Finalmente, existe um “caso” particular: o da pretensa “despromoção” do Museu Nacional de Arte Antiga, fazendo-o simplesmente um par dos restantes museus nacionais (cerca de uma dúzia no total). Trata-se em grande medida de “reprise” em filme já visto durante décadas e com nova eflorescência por estes dias (“A tentação autoritária do poder e a chamada ‘autonomia’ dos museus”, PÚBLICO, 25/9/2018). Não é este o lugar para dizer detalhadamente porque não tem razão, nem historicamente nem no presente, o actual director do MNAA para reclamar o estatuto de “primeiro museu” português e daí retirar singularidades administrativas, como já a não tinha uma sua antecessora (“Museus nacionais e o caso Dalila Rodrigues: os pontos nos is”, PÚBLICO, 27/8/2007). Não tem razão quanto a projecto político museológico nacional (desde finais do século XIX), quanto a posicionamento na sociedade portuguesa, quanto a indicadores de desempenho ou quanto às bem-aventuranças de pregador no deserto, que para si reclama. Não tem em especial razão quanto a pretender continuar a ser, modestamente como gosta de dizer, formal e juridicamente “subdirector-geral” – e não assim graduado apenas para efeitos de vencimento.

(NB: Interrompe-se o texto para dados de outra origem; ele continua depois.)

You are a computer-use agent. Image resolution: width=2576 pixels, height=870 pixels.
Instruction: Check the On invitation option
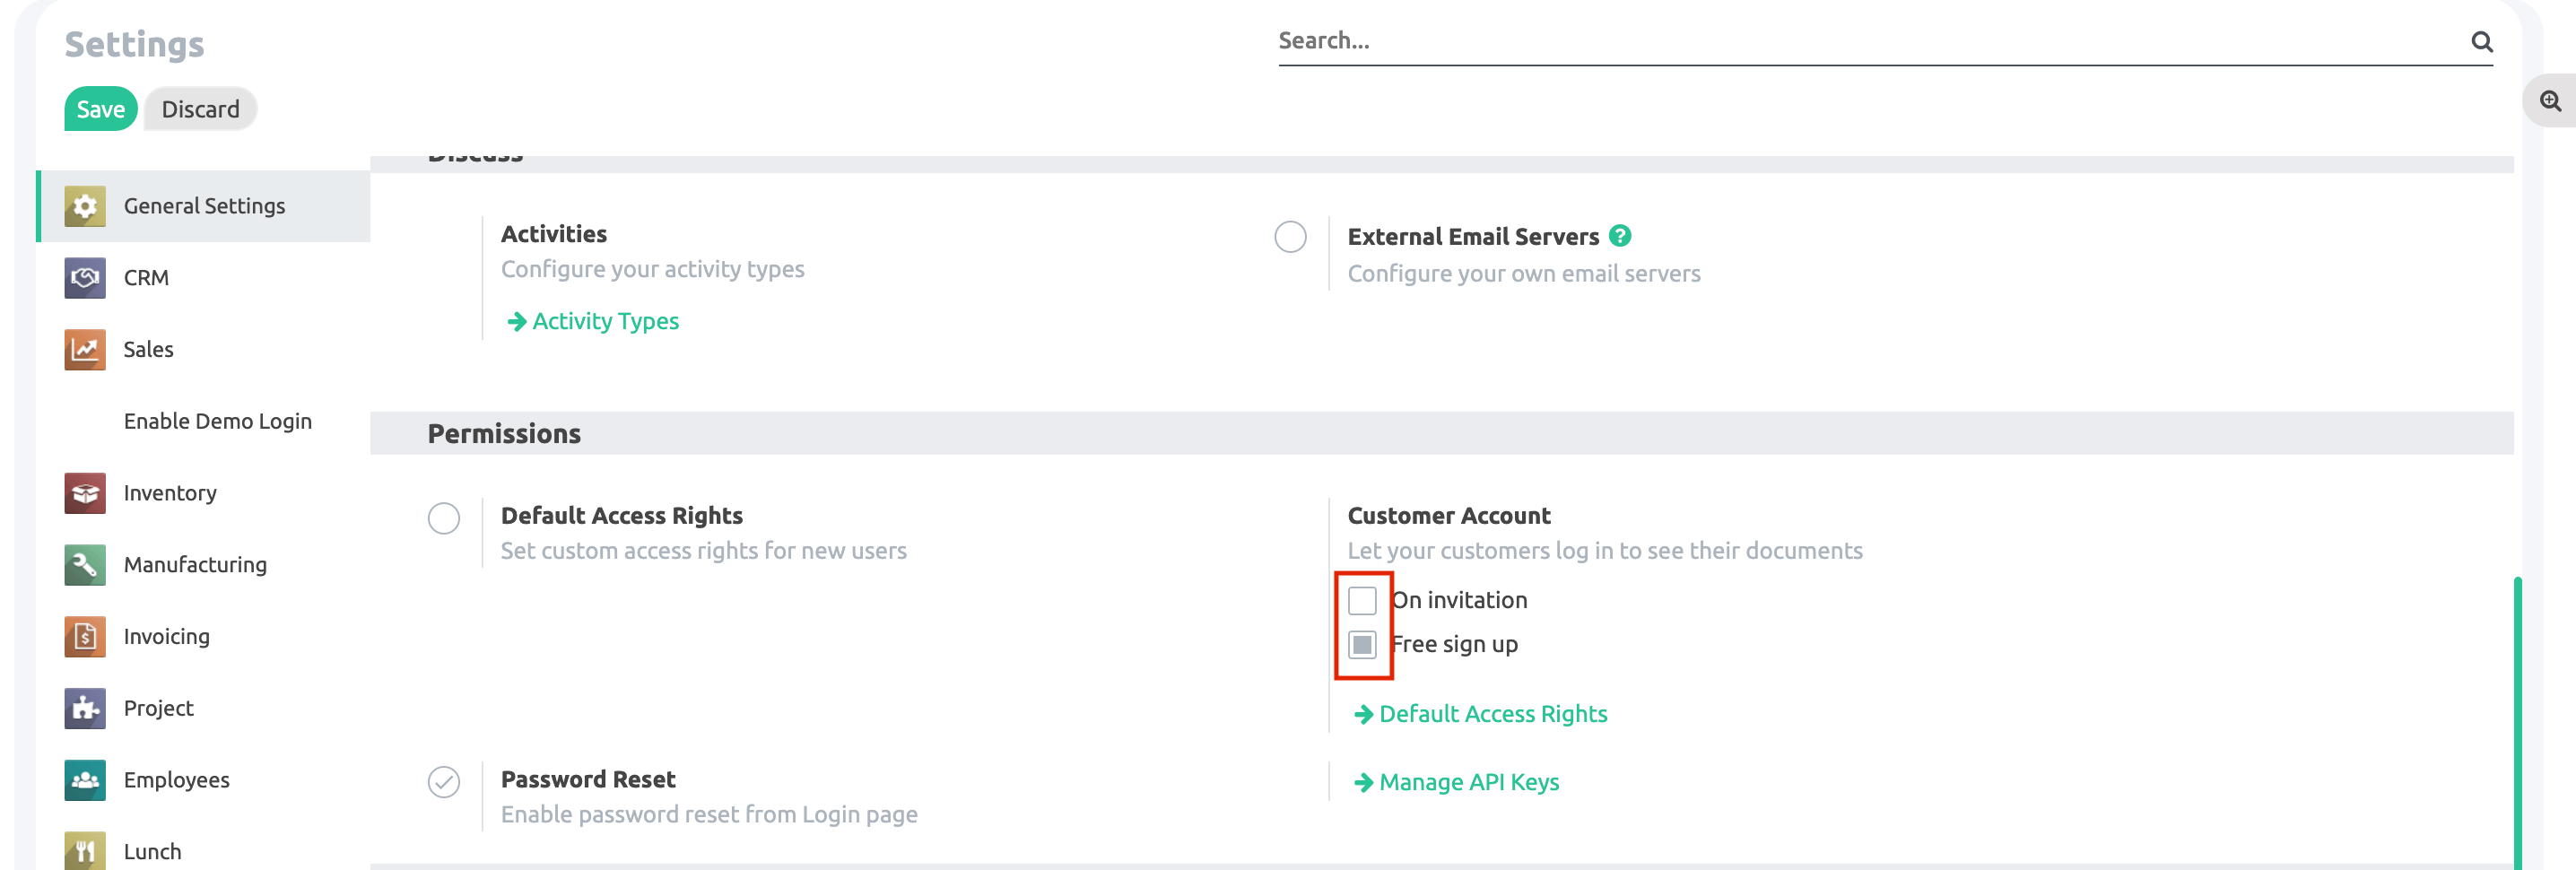click(1362, 601)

Não tem finalmente razão na leitura que faz do modelo que ora nos é proposto (pressupondo a seriedade do mesmo, claro): ou será que à partida abdica das verbas que “solidariamente” possa receber das unidades orgânicas que produzem receita e são as verdadeiras “galinhas dos ovos de ouro” do sistema, beneficiando outras profundamente deficitárias, como o MNAA? Tem, todavia, razão em tudo o resto. Tem, por exemplo, razão em que será necessário aos museus disporem de NIF, como antes acontecia. E não descansaremos em reclamá-lo – se possível, juntos.